Monday Morning Memo: A Single Hope

It’s hard to believe that today is the first day of 2018.  This is the day when many will vow to turn over a new leaf; to begin doing something different than they did in 2017.  Whether it is a resolution to eat healthier, exercise more, spend more intentional family time, make it a priority to read their Bible every day etc., many will begin this year ready to do whatever it takes to see their plan accomplished.

I hate to be a “downer” on this first day of January, but we all know that by February, many will have given up on their resolution.  Many will decide that eating healthier food is just too expensive or takes too much time to prepare.  Quite a few will come to the realization that exercising on a regular basis doesn’t seem near as much fun as it did today.  Some will discover that spending more time with their family causes more stress than they thought it would and that going out with their friends is much more relaxing.  And unfortunately, there will be those who decide that hitting the snooze button two more times sounds much more enjoyable than beginning their day with their Savior.

I was thinking about this the other day and I’ll be honest, I felt myself getting depressed.  The reason was that I was listing some of the things that I know I need to change in 2018, but if I’m honest, I know that I can easily be just like all the others who will give up within a few weeks.  Oh my intentions are good, but my self-discipline is lacking and when the going gets tough…it’s easy for me to just quit going.  So if I know that I will likely give up on my resolution(s), maybe I just shouldn’t make any at all.

The funny thing was that while I was thinking about giving up before I had even started, I also found myself listing everything that I want my Jesus to do this year.  You see, I know exactly what He needs to accomplish in the months to come to make my life the way I think it should be.  That’s when the irony of this hit me.  I’m not willing to do what it takes to be what Jesus wants me to be, but I sure expect Him to answer all of my requests.  I’m just not sure that’s what He has in mind for my year ahead.

Then I came across this quote from Elisabeth Elliot, “This year, let us ask God to dissolve all our hopes into a single hope to know Christ and be found in Him.  May this be a year to desire a radically transformed, deeper, truer, knowing of Christ as our all-sufficient One”.  I realized as I read this that this is what my resolution needs to be.  If I really take this seriously…if I make this my focus in 2018…I believe that everything else will fall in place.   If my only hope for the coming months is to know my Jesus more so that I can be radically transformed to look more like Him, my year is bound to be more than I could ever imagine.
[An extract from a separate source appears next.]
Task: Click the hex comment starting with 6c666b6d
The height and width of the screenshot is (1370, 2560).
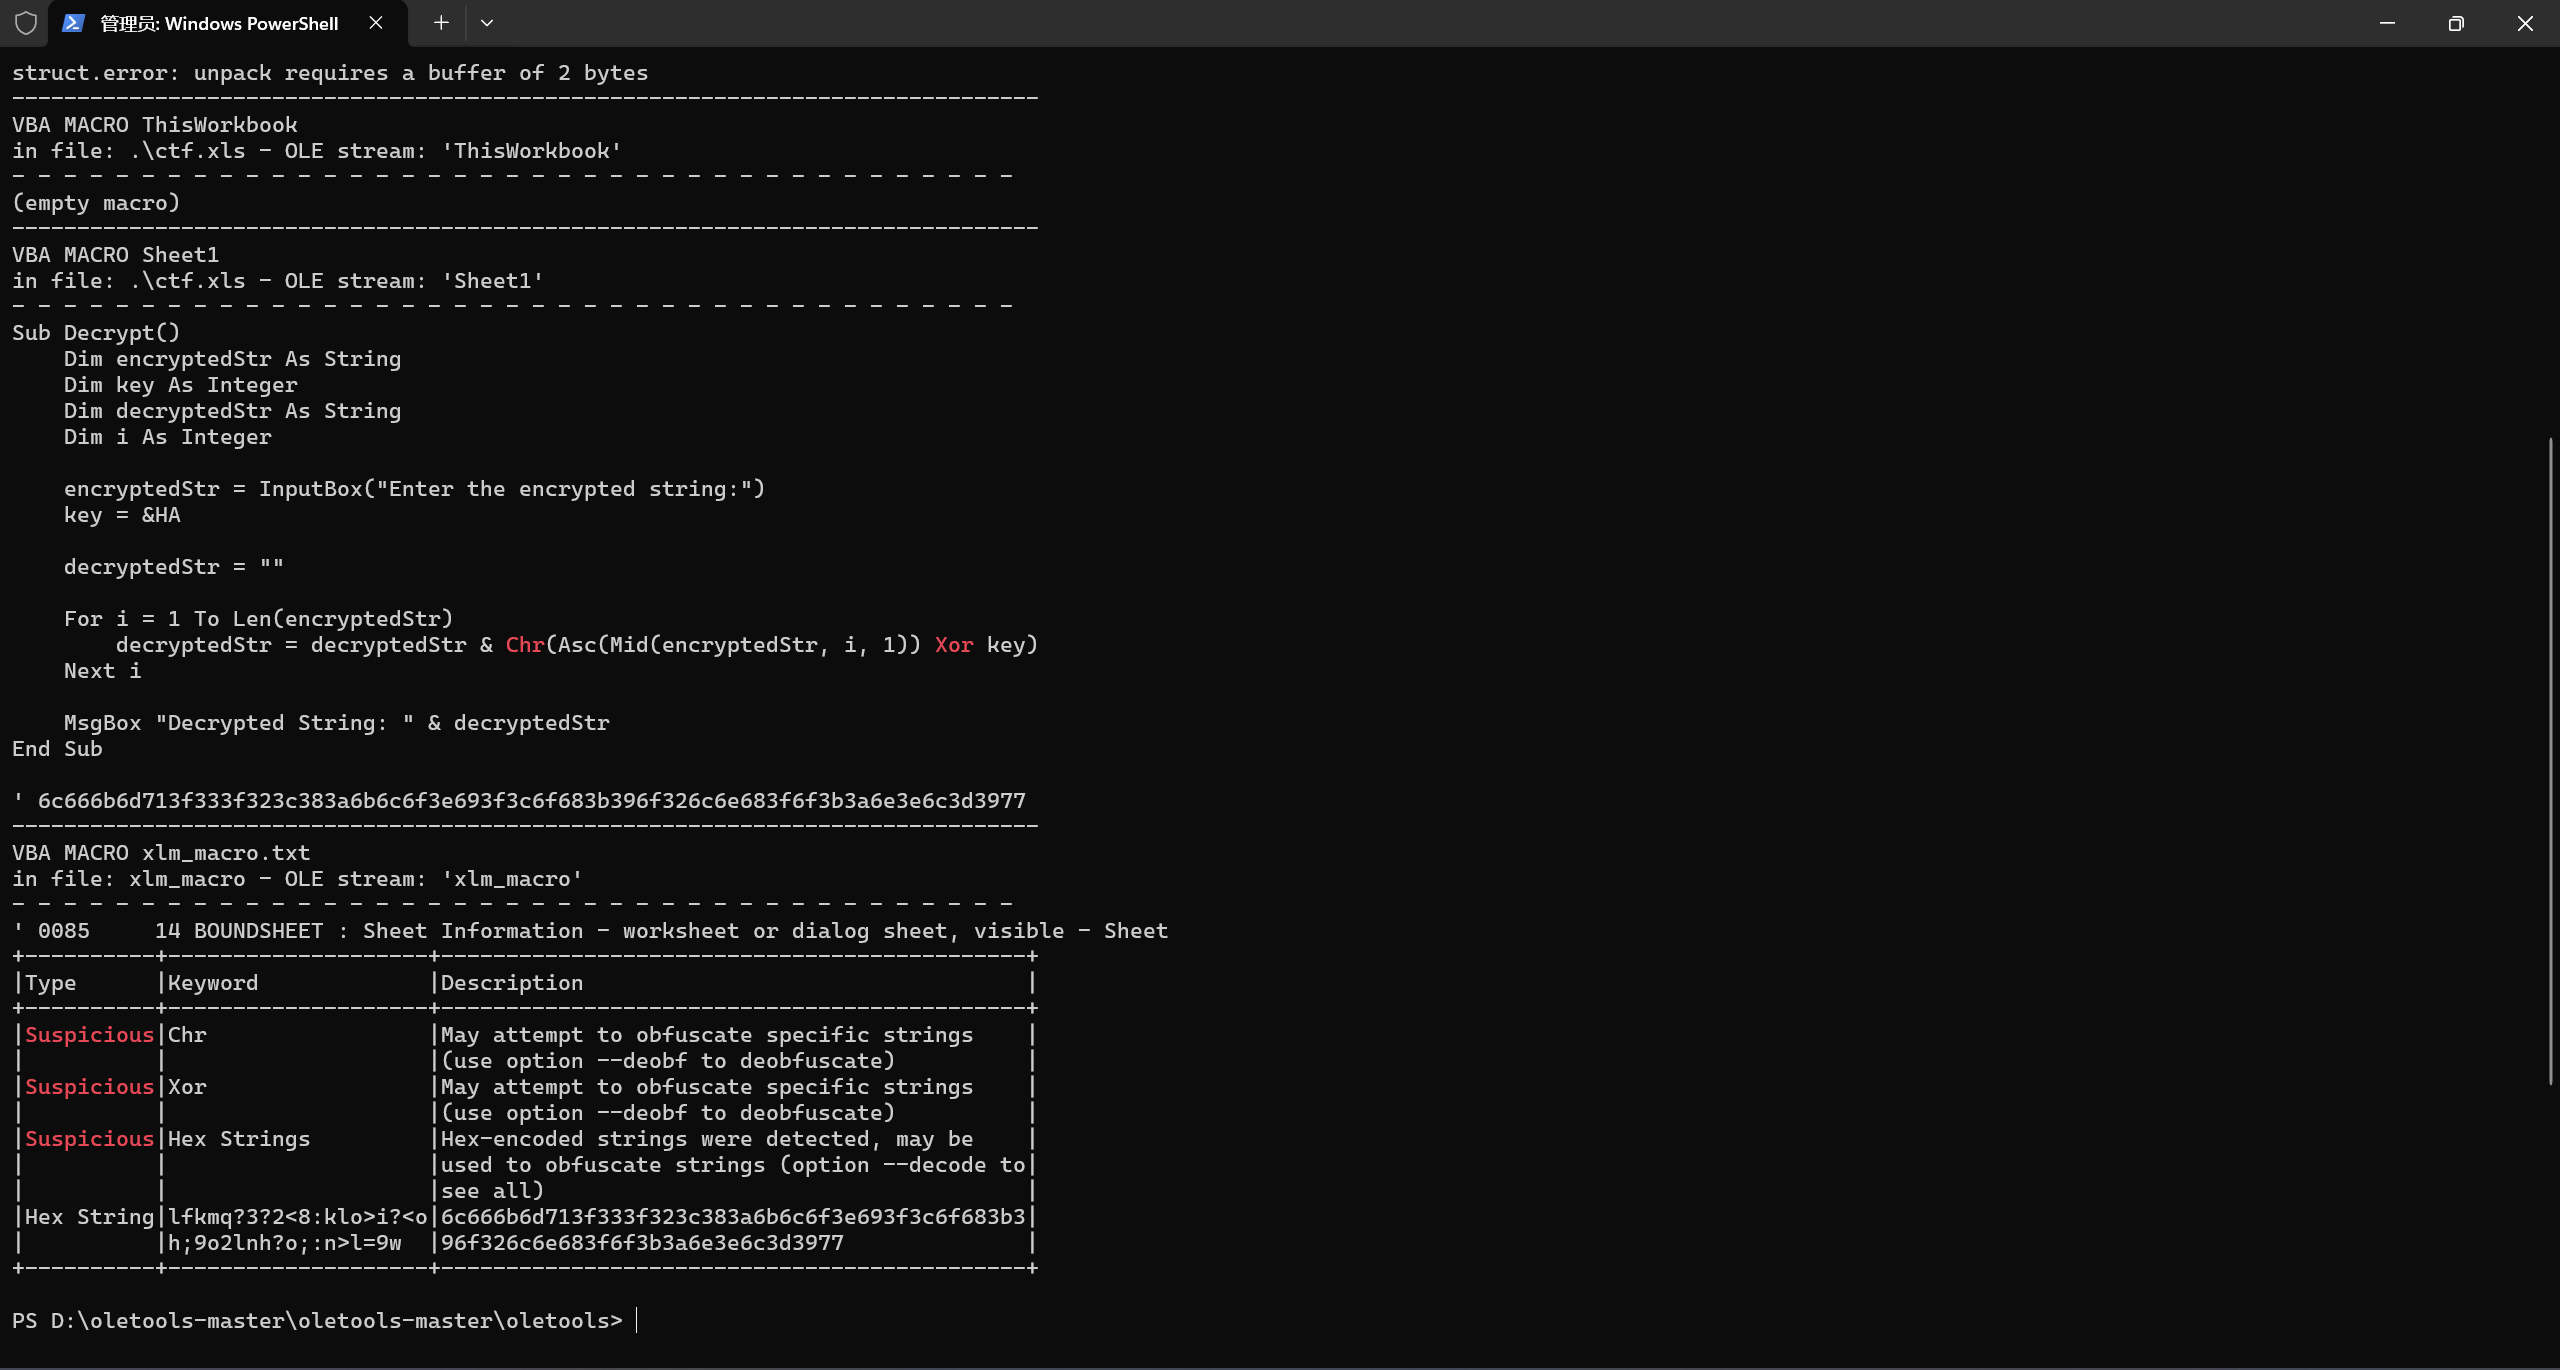Action: click(x=530, y=801)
I really don’t want 2018 to be just another year…I want it to be a year in which how I live has a positive impact on eternity.  But I know I will have to be intentional in making sure my hope is to know my Jesus and be found in Him.

How about you?  What is your Savior asking of you for this coming year?  If you aren’t sure, maybe you would like to join me and together we can ask God to dissolve all our hopes into a single hope.  I’m guessing that if this is our prayer, we will discover that He is definitely our “all-sufficient One”.

 “I pray that God, the source of hope,
will fill you completely with joy and peace
because you trust in him.
Then you will overflow with confident hope
through the power of the Holy Spirit.”